France’s Commissariat a l'energie atomique et aux energies alternatives (CEA – Atomic & Alternative Energies Commission) is abandoning plans to build its prototype fast-breeder for the ASTRID (Advanced Sodium Technological Reactor for Industrial Demonstration) project, Le Monde reported on 30 August. 

Some design studies still in progress will continue this year but will be shelved after the 25-person unit coordinating the programme was closed in the spring.   CEA told Le Monde that "the project to build a prototype reactor is not planned in the short or medium term" but will be deferred until " the second half of the century”. According to the Court of Auditors, nearly €738 million ($811m)  had been invested in this plan by the end of 2017, including nearly €500 million as a large loan from the Investments for the Future programme. "We saw preparatory projects stop, and we saw that financing for the prototype no longer appeared in the budgets," said Didier Guillaume, CFDT central union delegate at CEA. 

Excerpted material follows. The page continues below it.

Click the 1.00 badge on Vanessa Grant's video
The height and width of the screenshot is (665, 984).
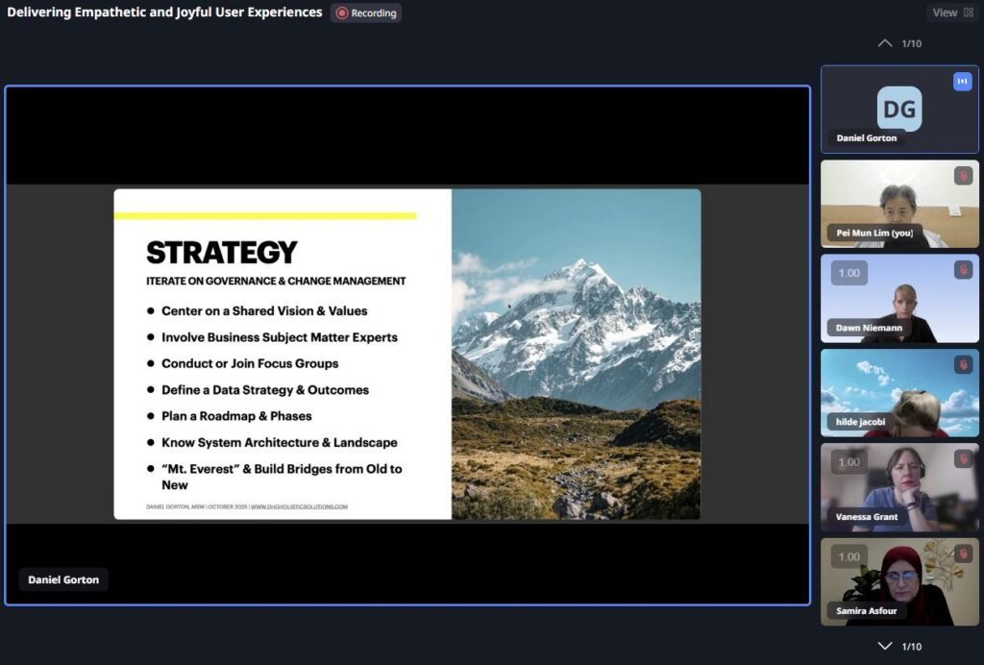click(x=849, y=462)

In November 2018, CEA had already said it was considering reducing Astrid’s capacity from the originally planned 600MW commercial size to a 100-200MW research model. CEA’s recent decision confirms reports in the Japanese press last November that the French government had informed Japan it would halt their joint development of ASTRID. Japan cancelled its own €7.8 billion Monju prototype fast-breeder project in 2016 due to heavy costs and had viewed ASTRID as central to its plans to recycle used fuel.

ASTRID, a sodium-cooled fast reactor prototype was to be built at the Marcoule nuclear site in the Gard to make possible the use depleted uranium and plutonium as fuel in order to reuse used fuel mostly stored at the La Hague site, operated by Orano (formerly Areva). Astrid was also expected to reduce the amount of long-lived nuclear waste. CEA told Reuters it would propose a new programme for ASTRID’s development   later this year.

France has a history of failed fast reactor projects. ASTRID was to be the successor to France’s three experimental fast reactors – Rapsodie, Phenix, and Superphenix – all of which have been decommissioned. Construction of the 22 MWt Rapsodie started in 1962 and it went critical in 1967. At the end of 1967, its power was increased to 24 MWt, and in 1970, after core redesign, to 40 MWt. It operated until 1983, when it was shut down permanently. Phénix was a 233 MWe (590 MWt) prototype fast breeder reactor, located at the Marcoule. It was a pool-type liquid-metal fast breeder reactor cooled with liquid sodium. Phénix ran without problems through the 1970s and 1980s, but in the early 1990s  experiencedunexplained behaviours, including large power transients. After 2004, it was used to investigate transmutation of nuclear waste and also generated some electricity. Phénix closed in 2009.

The 1,242 MWe Superphénix was intended to reprocess nuclear fuel from   conventional nuclear reactors, while also generating its own power. Construction began in 1974 but cost overruns, delays and public protests delayed grid connection until 1986. It was powered down in 1996 for maintenance, and while closed faced court challenges that prevented its restart and it was closed permanently.

Currently only two industrial-grade fast reactors are in operation – the BN-600 and BN-800 at Russia’s   Beloyarsk NPP. A few other countries, including China and India, have operational experimental installations with fast-breeder reactors.